Frédéric Keck, Politique des zoonoses. Vivre avec les animaux au temps des virus pandémiques, Éditions La Découverte, octobre 2024, 238 pages
Dans cet ouvrage ambitieux, F. Keck (anthropologue, directeur de recherche au CNRS) décrit les spécificités des zoonoses, les grandes étapes de leurs découvertes par les scientifiques et leurs impacts sur la gestion des affaires publiques. En une centaine d’années, ces maladies animales infectieuses transmissibles à l’humain (rage, tuberculose, ESB, Ebola, grippe aviaire ou porcine, SRAS ou Covid) ont modifié les perceptions des risques sanitaires et les conceptions des rapports à la nature. Alliant débats théoriques, rappels historiques et expériences de terrain, chacun des six chapitres éclaire une facette de cette nouvelle ère zoonotique.
Des pages particulièrement intéressantes montrent comment, au début du XXe siècle, les priorités des autorités sanitaires étaient d’envoyer des virologues, « chasseurs de microbes », dans des contrées lointaines, pour qu’ils y découvrent agents pathogènes, espèces invasives, « réservoirs de maladies », « aires d’extension » et mécanismes de transmission à l’humain. Les colonies des pays européens furent les lieux privilégiés de ces tâtonnements scientifiques, colonisés et animaux étant soumis aux mêmes dominations et expérimentations, à la même politique de puissance et d’assimilation des colonisateurs.
Aujourd’hui, « l’esprit chasseur » a été remplacé par « l’esprit collectionneur » : il ne s’agit plus d’explorer in situ des réservoirs animaux d’infections, mais de disposer en laboratoire de banques de souches microbiennes pour l’expérimentation. Les virus sont accumulés, classés et entretenus, grâce à la chaîne du froid, et échangés entre divers points du globe. Ils sont étudiés dans leur structure et leur pathogénicité. Les simulations de leurs mutations permettent aux institutions de santé globale de se préparer aux pandémies et les exercices de modélisation pronostiquent la vitesse de diffusion des maladies.

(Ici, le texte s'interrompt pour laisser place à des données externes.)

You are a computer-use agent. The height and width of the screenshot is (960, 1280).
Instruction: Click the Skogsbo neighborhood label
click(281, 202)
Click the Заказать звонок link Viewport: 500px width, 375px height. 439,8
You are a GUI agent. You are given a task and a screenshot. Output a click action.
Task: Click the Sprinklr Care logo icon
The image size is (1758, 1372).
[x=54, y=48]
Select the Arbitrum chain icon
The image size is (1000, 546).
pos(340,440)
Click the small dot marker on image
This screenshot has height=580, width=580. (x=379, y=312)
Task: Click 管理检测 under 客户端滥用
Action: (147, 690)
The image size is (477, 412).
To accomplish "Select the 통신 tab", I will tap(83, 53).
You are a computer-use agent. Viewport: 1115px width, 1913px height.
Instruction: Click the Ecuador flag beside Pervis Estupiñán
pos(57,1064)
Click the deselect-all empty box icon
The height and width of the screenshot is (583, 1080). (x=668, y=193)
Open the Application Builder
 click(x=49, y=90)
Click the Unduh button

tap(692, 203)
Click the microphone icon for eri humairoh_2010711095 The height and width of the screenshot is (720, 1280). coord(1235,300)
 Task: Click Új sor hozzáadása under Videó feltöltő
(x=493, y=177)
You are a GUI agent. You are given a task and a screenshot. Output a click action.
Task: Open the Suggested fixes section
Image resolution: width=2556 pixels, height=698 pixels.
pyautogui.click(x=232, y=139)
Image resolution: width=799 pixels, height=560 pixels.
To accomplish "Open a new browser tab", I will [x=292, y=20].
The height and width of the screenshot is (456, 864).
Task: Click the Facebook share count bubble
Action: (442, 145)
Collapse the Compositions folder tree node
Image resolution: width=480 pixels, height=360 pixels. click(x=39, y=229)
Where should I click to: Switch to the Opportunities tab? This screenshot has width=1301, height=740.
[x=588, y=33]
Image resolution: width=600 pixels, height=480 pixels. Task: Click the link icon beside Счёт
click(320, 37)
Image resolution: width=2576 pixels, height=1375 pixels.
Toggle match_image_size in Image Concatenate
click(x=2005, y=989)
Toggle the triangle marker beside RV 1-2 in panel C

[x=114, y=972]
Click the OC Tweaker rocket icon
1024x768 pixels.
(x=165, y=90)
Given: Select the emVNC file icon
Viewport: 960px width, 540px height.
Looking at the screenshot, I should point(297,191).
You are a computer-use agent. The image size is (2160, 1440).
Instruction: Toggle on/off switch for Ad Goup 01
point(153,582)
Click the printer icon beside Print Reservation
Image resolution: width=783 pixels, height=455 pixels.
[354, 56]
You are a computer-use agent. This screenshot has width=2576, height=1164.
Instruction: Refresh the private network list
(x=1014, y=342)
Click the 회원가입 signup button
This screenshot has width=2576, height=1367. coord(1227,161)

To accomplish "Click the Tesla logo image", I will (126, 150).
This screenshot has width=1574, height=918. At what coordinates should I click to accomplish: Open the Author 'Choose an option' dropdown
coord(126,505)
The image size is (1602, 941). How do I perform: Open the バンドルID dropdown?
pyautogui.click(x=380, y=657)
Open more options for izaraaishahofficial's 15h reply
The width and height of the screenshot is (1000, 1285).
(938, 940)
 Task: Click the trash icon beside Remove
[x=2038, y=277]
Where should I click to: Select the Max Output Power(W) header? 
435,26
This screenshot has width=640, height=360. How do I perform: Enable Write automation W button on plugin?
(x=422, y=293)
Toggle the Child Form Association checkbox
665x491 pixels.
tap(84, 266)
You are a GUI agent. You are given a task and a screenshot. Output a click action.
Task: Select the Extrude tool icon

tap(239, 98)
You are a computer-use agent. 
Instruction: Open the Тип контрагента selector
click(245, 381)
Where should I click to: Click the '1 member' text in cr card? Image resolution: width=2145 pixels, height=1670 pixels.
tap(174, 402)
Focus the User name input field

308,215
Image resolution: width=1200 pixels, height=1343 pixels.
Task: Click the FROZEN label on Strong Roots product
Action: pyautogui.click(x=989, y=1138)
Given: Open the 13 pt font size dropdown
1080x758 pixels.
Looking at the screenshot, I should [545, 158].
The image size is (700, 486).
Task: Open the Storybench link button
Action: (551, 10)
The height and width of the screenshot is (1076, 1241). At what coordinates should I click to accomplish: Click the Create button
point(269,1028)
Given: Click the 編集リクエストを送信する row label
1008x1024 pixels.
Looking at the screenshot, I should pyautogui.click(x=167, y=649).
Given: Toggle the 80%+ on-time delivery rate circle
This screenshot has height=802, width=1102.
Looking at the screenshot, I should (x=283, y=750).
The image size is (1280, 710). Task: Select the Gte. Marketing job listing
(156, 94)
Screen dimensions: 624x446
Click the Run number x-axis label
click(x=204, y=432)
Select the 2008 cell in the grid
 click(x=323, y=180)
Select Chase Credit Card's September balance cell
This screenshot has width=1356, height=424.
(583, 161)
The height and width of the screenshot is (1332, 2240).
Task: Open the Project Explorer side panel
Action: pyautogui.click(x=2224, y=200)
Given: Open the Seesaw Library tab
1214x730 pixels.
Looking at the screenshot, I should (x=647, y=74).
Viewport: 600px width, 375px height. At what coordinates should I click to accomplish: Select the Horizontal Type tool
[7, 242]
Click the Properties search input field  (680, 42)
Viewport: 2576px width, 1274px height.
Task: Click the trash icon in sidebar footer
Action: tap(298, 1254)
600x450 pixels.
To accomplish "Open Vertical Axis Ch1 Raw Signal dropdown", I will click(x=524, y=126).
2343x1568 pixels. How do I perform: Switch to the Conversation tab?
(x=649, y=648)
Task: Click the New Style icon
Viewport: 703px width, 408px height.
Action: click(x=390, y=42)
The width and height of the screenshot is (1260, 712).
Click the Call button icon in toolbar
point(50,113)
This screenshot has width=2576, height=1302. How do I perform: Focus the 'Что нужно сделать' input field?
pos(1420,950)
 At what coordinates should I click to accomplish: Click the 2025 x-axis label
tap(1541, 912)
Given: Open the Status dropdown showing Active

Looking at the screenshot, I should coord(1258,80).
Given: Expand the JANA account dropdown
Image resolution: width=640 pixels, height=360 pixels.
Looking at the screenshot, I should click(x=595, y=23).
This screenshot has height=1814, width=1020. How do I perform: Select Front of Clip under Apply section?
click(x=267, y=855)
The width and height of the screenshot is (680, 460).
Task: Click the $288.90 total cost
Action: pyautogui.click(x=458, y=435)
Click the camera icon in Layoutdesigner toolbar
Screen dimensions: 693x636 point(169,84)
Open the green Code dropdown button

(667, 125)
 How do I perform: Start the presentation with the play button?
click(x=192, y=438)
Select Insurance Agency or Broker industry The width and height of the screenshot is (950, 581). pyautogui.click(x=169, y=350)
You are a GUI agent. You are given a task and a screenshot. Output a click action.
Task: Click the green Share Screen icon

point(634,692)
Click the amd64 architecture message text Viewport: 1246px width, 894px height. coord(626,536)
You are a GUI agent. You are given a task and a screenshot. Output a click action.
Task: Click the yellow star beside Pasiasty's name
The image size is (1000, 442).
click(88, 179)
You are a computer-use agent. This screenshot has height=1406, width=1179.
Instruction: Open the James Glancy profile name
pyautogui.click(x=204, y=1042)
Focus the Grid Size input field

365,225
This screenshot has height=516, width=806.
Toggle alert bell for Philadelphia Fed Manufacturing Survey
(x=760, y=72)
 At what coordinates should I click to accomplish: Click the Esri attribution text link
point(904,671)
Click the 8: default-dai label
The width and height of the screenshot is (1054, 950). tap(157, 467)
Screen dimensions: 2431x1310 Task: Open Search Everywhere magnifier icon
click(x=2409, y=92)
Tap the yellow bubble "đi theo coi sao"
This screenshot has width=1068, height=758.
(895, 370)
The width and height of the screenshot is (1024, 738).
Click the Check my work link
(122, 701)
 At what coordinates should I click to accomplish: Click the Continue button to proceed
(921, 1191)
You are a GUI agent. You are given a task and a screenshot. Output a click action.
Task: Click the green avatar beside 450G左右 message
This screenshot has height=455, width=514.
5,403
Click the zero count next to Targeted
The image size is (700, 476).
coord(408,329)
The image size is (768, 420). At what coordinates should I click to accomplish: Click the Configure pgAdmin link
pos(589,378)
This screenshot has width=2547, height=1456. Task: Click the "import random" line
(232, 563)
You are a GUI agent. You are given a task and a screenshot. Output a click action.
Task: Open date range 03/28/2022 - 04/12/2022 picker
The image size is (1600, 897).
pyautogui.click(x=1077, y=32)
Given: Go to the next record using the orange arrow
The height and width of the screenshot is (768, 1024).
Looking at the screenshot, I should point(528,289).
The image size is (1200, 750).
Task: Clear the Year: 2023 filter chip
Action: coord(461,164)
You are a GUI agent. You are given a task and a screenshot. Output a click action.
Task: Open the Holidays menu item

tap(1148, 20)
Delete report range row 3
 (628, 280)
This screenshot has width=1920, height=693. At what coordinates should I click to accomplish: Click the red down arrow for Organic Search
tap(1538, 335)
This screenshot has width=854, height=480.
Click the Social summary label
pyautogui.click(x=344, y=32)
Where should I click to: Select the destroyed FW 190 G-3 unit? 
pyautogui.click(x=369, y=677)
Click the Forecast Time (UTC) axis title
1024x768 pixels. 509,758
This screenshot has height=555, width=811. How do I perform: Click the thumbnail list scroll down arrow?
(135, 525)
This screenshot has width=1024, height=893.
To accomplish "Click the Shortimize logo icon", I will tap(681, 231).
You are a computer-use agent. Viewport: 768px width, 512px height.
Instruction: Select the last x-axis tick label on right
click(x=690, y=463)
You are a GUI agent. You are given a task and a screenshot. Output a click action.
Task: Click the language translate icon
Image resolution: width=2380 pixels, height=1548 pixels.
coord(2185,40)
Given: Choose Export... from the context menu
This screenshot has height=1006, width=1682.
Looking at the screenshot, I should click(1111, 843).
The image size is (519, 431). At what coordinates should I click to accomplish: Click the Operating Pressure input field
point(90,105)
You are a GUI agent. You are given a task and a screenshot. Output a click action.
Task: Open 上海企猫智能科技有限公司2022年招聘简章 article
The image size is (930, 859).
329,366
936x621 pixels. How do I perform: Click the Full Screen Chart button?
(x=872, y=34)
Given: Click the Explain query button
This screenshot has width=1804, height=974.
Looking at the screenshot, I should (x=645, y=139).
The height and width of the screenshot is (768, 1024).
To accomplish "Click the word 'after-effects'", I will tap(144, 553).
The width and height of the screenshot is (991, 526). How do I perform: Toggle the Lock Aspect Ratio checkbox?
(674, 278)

Le livre explique aussi comment la crainte et la multiplication des zoonoses ont modifié nos représentations de la vie sauvage et du rapport Humain-Animal, ainsi que les conceptions de la santé planétaire et de l’environnement (développement d’une critique de la déforestation, par exemple). Les récentes pandémies ont changé nos visions du vivant et créé de nouvelles solidarités avec les bêtes. Solidarités passives lorsqu’il s’agit, en urgence, de comprendre les infections croisées entre espèces et de trouver des remèdes. Solidarités actives quand on utilise, comme en Asie, des « animaux sentinelles » pour détecter précocement les signaux d’alerte des pathologies qui pourraient affecter les humains.